The 3-D printer is housed in the J. Willard Marriott Library and it has been humming for hours, printing out projects for those who know how to use the software.

“We are printing 24/7 right now, but we haven’t been doing that for a long time so we are still identifying how to deal with it,” said IT supervisor TJ Ferrill.

Ferrill had the idea to get the funding for the technology in August.

“The idea was to have a service that’s available to all students, faculty and staff and they come to the Marriott Library and check it out and try it out,” Ferrill said.

The cost is $5 a cubic inch, Ferrill said. Depending on the size of the project, it could take a few hours to print.

“People come and ask questions about the printer and we say, ‘you will have to learn how to model and use the software that interfaces with the printer’ and they do it,” Ferrill said.
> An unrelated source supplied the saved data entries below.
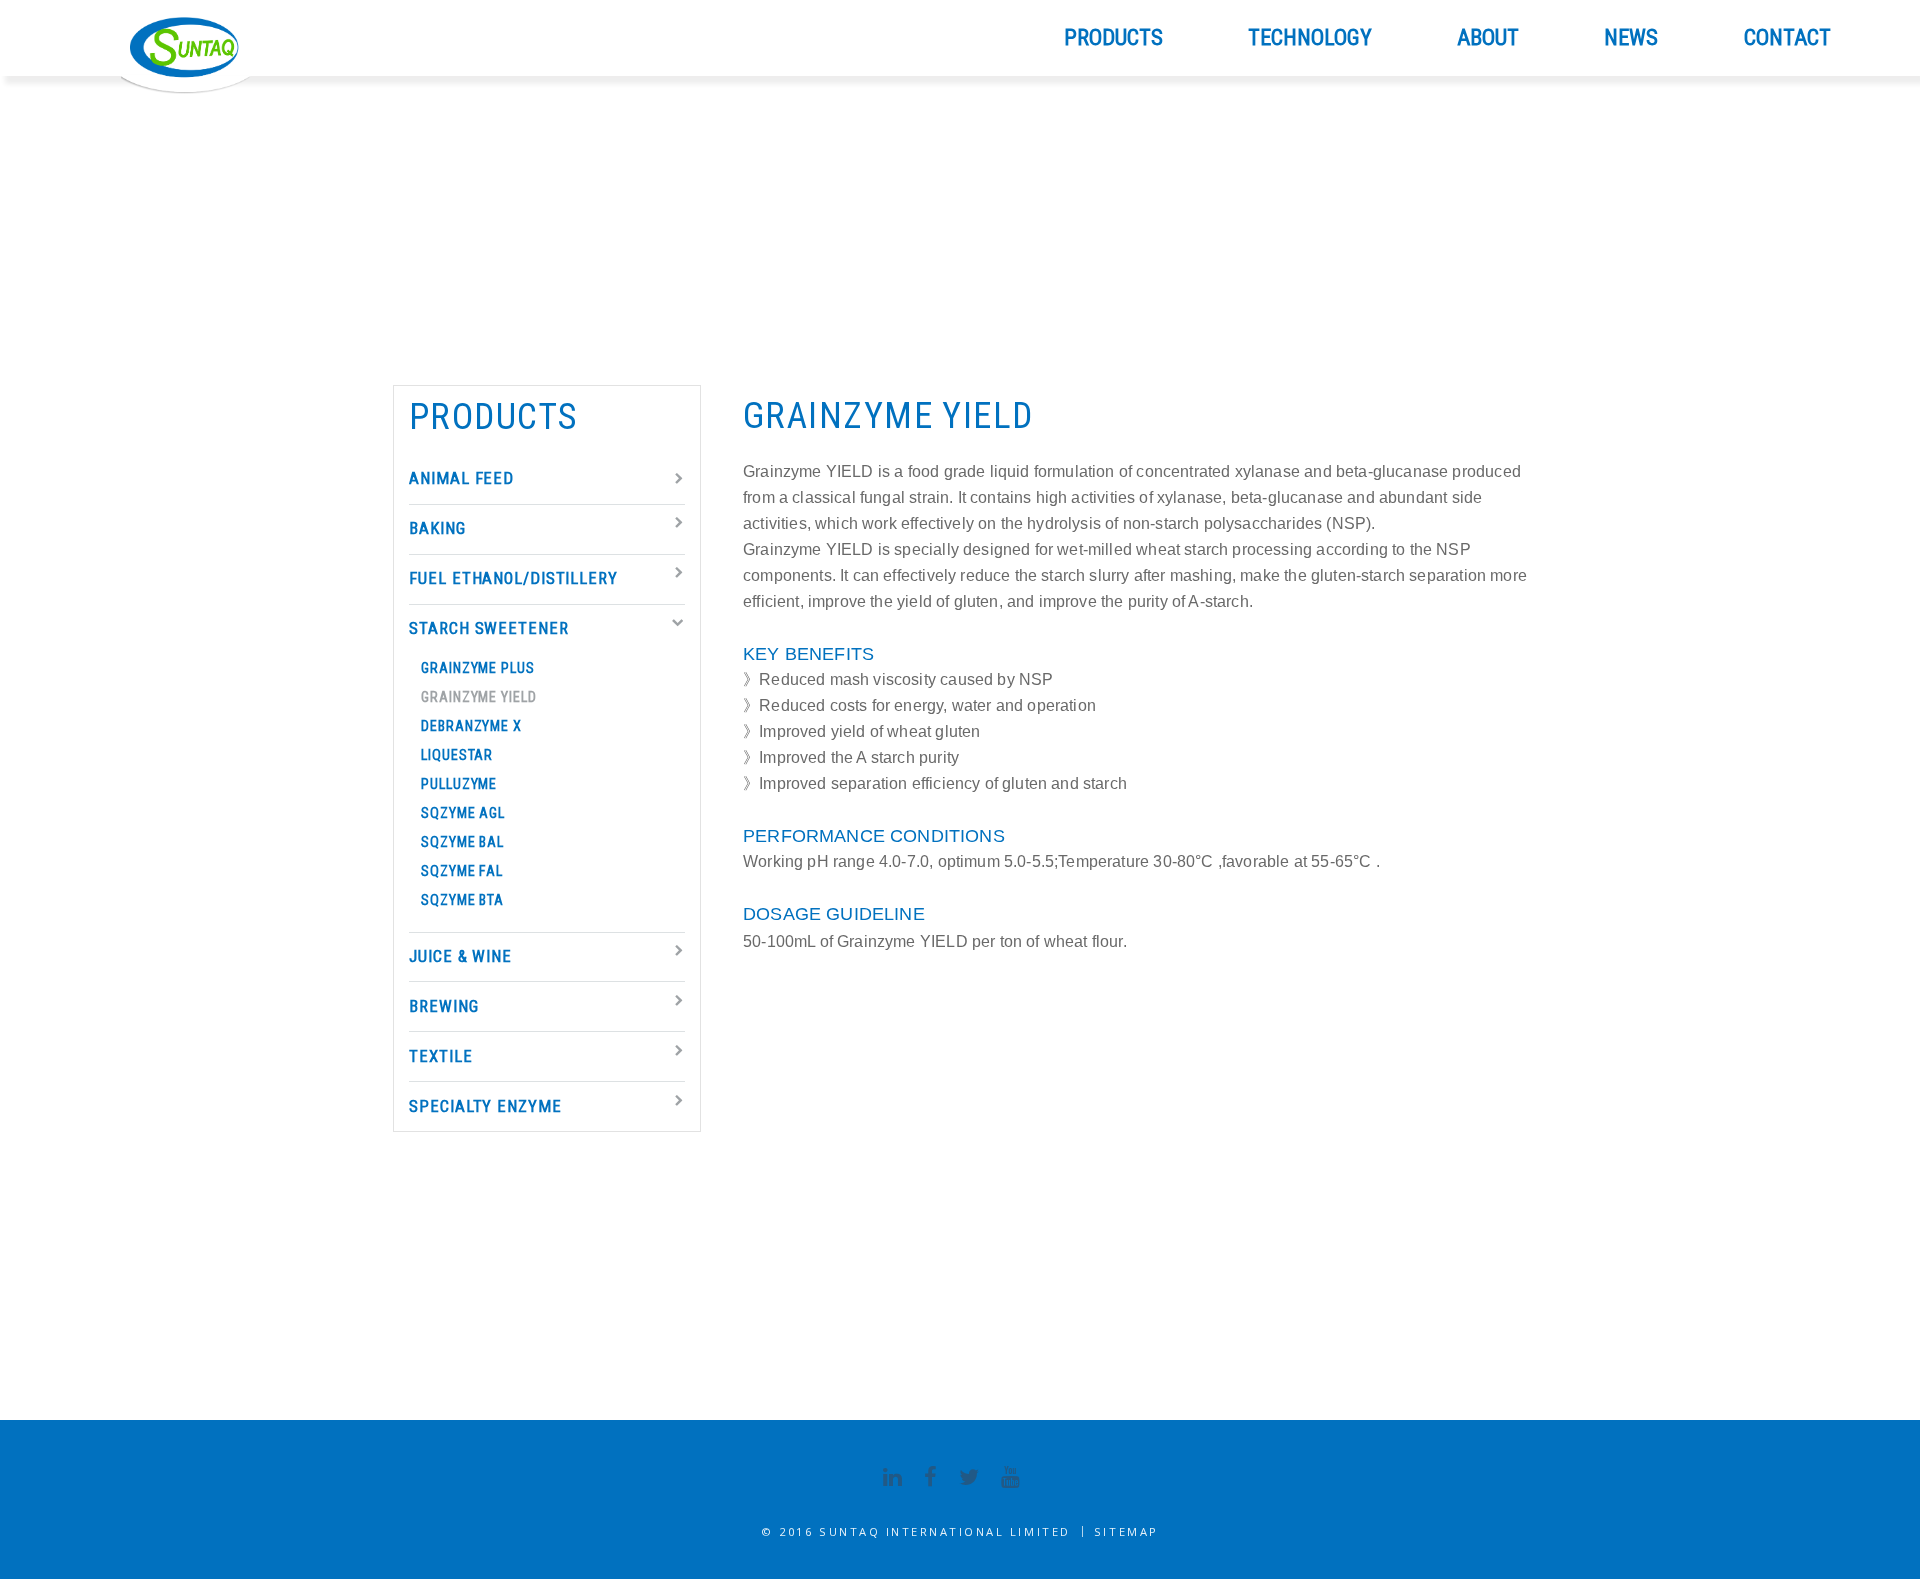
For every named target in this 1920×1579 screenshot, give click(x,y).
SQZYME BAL (462, 842)
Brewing (443, 1006)
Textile (440, 1056)
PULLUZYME (459, 784)
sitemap (1126, 1531)
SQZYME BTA (462, 900)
It’s very popular with architecture and engineering students.

Ferrill said he has helped print out scale buildings for architecture students, models for engineering students and even models for the Huntsman Cancer Institute.

The Huntsman Cancer Institute printed a mold for a prosthetic foot, Ferrill said. The plastic and plaster process can be thousands of dollars, but the printer made it happen for a few hundred.

“If you had a micro controller you could put it in here, the material here, you can’t break this," he said. "This is incredibly strong stuff.”